Exercise task: Reproduce only the rows starting at the line containing "Click the camera" and ending at the line containing "750x548 pixels. How", with "checkbox" replaced by "tick box" and everything else left unchanged.

Data shown:
** begin **

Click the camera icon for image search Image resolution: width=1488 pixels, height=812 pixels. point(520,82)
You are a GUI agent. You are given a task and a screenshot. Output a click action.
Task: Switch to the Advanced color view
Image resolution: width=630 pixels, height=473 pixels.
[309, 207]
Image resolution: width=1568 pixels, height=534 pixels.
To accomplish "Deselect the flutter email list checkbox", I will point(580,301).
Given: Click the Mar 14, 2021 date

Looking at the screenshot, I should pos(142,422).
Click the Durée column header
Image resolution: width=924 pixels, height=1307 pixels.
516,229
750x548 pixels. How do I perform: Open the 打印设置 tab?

** end **
** begin **

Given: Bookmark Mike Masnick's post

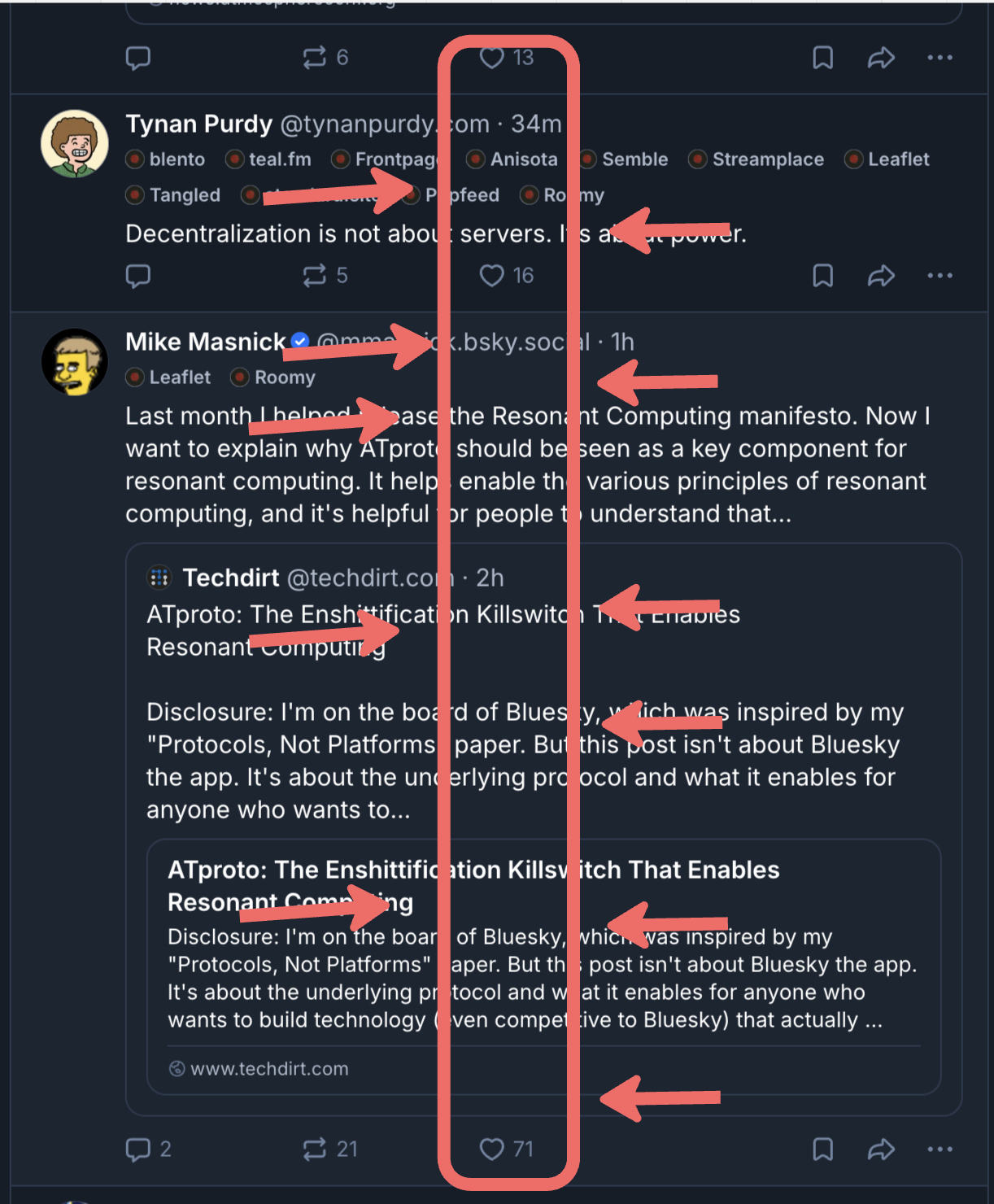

** end **

Result:
Click the camera icon for image search Image resolution: width=1488 pixels, height=812 pixels. point(520,82)
You are a GUI agent. You are given a task and a screenshot. Output a click action.
Task: Switch to the Advanced color view
Image resolution: width=630 pixels, height=473 pixels.
[309, 207]
Image resolution: width=1568 pixels, height=534 pixels.
To accomplish "Deselect the flutter email list tick box", I will point(580,301).
Given: Click the Mar 14, 2021 date

Looking at the screenshot, I should pos(142,422).
Click the Durée column header
Image resolution: width=924 pixels, height=1307 pixels.
516,229
750x548 pixels. How do I perform: Open the 打印设置 tab?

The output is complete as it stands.